Das Wort „kolligativ" drückt aus, dass nur die Anzahl der Teilchen zählt, nicht ihre Art. Bei gleicher Molalität dissoziiert CaCl2 in Wasser in Ca2+ und zwei Cl--Ionen, also insgesamt drei Teilchen, wodurch es eine etwa dreimal stärkere Gefrierpunkterniedrigung bewirkt als ein nicht dissoziierender Nichtelektrolyt wie Saccharose. Das ist einer der Gründe, warum CaCl2 in kleineren Mengen ein wirksameres Streumittel sein kann als NaCl (wobei seine korrosive Wirkung auf Beton eine gesonderte Überlegung ist).

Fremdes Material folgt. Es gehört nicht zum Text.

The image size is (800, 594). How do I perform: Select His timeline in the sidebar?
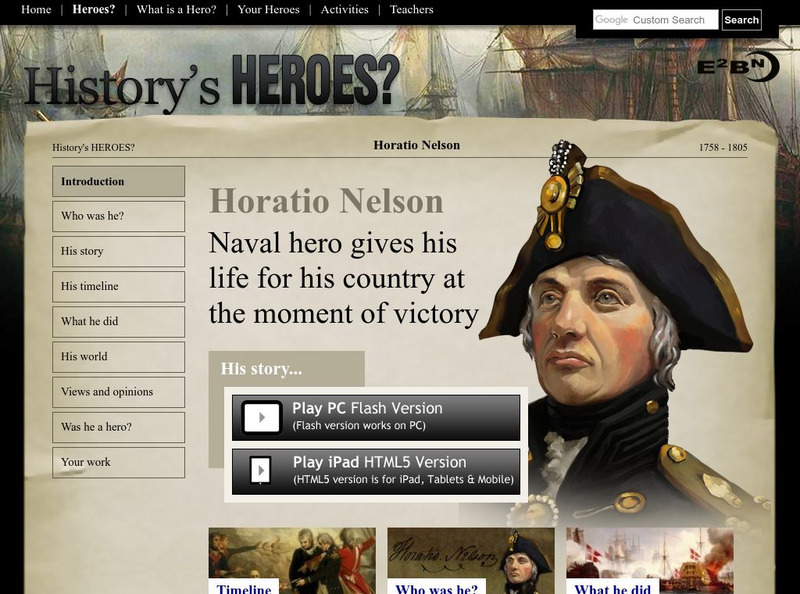[x=118, y=286]
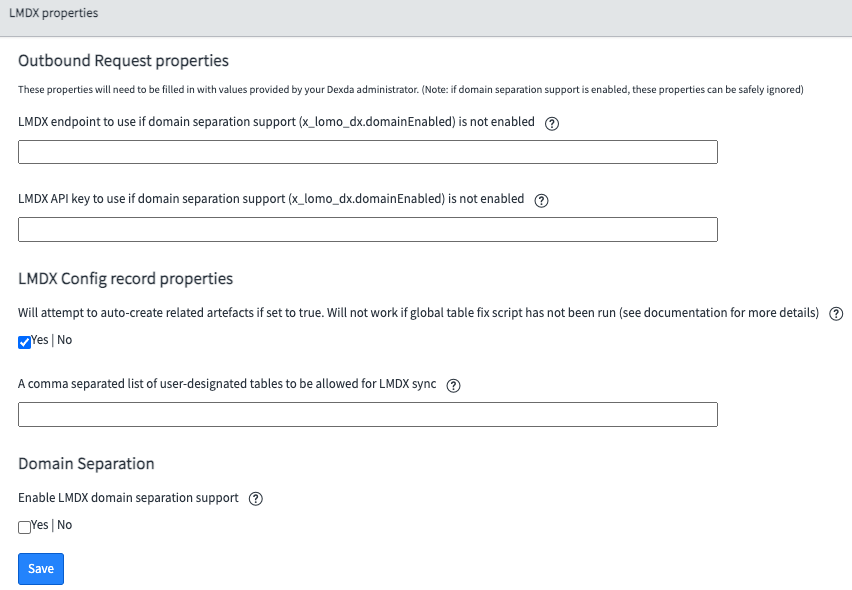Focus the LMDX endpoint input field
The width and height of the screenshot is (852, 590).
[368, 152]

Dasselbe Prinzip gilt in umgekehrter Richtung für die Siedepunkterhöhung. Salz im Nudelwasser erhöht dessen Siedepunkt tatsächlich leicht, doch bei haushaltsüblichen Mengen liegt der Anstieg deutlich unter 1 °C – viel zu wenig, um das Wasser spürbar schneller kochen zu lassen. Der Hauptgrund für die Salzzugabe ist eigentlich das Würzen der Nudeln; die Siedepunkterhöhung ist nur ein nebensächlicher chemischer Effekt.